The two additional stages of the process for Federal and Postal workers who have filed for Federal Disability Retirement benefits, are:  (1)  a Petition for Full Review (which I recommend should be taken, in the event of a further denial by the Administrative Judge at the MSPB Appeal) and (2) the U.S. Court of Appeals for the Federal Circuit (which can be filed with directly after being denied at the MSPB level, skipping over the Petition for Full Review).  The last two stages of the process — the Petition for Full Review and the U.S. Court of Appeals for the Federal Circuit — will not consider any “new evidence” (except in some rare instances), but will be a review as to whether any error of law occurred.  As such, all of the previous steps of the process would be reviewed, and that is why at each and every step, it is important to know what is important in preserving one’s right to an appeal, what is a basis for an appeal, etc.

Sincerely,

Robert R. McGill, Esquire

Medical Retirement Benefits for Federal & Postal Employees: Beyond the MSPB

Because filing for Federal Disability Retirement benefits under FERS & CSRS is a process which may potentially take the full stages — from the initial application stage, to the Reconsideration Stage, to the Merit Systems Protection Board; then, if denied at the MSPB, to the Petition for Full Review, and if denied there, to the Federal Circuit Court of Appeals; as a result, it is a good idea to be represented by a Federal Disability Attorney.  Remember that the last two stages of the process only allow for arguing an error of law.  To that extent, if one pauses for a moment and reflects — everything ultimately comes down to an error of law.  Very rarely is there a misinterpretation of the facts. 

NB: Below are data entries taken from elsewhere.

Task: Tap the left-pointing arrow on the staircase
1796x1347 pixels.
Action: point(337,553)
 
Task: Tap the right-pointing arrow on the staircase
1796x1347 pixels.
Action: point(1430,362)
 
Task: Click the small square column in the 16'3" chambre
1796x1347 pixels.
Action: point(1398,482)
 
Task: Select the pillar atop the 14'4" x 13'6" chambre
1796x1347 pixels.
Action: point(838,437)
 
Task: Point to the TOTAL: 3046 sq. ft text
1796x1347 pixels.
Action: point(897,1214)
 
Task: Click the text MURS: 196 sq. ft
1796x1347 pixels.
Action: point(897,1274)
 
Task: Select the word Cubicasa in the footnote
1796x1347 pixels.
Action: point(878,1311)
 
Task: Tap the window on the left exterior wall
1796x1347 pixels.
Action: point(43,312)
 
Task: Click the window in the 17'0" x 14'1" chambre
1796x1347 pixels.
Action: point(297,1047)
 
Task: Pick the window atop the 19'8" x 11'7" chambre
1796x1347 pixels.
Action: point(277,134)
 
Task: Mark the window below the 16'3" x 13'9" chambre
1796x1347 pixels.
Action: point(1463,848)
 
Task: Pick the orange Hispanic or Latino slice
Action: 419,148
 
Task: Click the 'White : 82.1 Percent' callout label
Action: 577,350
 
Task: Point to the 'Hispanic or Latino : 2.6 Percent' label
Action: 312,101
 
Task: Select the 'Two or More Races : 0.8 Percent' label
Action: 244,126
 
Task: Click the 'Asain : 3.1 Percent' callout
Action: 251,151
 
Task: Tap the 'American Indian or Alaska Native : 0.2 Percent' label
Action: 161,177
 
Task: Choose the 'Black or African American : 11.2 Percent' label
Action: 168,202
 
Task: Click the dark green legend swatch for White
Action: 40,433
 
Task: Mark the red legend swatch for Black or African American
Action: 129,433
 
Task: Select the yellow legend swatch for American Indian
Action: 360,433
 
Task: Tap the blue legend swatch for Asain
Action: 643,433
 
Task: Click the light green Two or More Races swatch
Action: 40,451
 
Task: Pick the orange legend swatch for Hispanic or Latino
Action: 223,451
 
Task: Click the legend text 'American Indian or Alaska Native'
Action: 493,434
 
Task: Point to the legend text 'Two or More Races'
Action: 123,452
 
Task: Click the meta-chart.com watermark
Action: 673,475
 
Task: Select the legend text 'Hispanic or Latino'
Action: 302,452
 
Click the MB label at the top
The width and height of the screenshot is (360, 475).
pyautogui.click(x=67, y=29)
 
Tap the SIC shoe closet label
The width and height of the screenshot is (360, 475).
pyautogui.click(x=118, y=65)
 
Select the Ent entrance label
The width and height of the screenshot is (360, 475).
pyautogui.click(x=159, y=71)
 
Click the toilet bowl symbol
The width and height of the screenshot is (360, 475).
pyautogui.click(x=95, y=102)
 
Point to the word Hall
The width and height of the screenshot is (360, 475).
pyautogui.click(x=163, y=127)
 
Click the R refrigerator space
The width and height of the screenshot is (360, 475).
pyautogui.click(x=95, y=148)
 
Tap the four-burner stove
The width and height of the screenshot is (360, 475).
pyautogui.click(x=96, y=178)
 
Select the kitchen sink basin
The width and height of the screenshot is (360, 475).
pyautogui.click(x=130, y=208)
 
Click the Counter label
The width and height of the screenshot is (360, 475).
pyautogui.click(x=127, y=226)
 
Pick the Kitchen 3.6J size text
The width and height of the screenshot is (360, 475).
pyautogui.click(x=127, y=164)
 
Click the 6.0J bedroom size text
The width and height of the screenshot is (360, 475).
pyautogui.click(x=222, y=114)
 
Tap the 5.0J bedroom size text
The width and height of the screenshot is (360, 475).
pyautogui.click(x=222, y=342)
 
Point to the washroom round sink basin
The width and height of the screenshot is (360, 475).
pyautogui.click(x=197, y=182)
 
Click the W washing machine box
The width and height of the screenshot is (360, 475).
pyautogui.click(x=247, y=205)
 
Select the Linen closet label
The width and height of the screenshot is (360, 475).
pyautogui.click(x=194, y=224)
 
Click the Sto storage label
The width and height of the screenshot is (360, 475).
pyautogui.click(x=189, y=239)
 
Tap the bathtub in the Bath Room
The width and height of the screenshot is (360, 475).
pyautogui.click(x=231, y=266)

In a Federal Disability Retirement case, the medical evidence is fairly straightforward.  Yes, there can be some arguments concerning the interpretation of the extent and severity of the medical conditions, but the substantive focus of disagreement between the applicant and the Office of Personnel Management normally comes down to the appropriate application of the standard of law, and whether the application has met the burden of proof and satisfied the legal criteria for eligibility.  As such, the essence of a Federal Disability Retirement application comes down to whether OPM — and subsequently the Administrative Judge — has mis-applied the law.  Thus, at each stage of the process, it is important to lay the foundation by pointing out where the error of applying the law happened — at each and every stage of the process.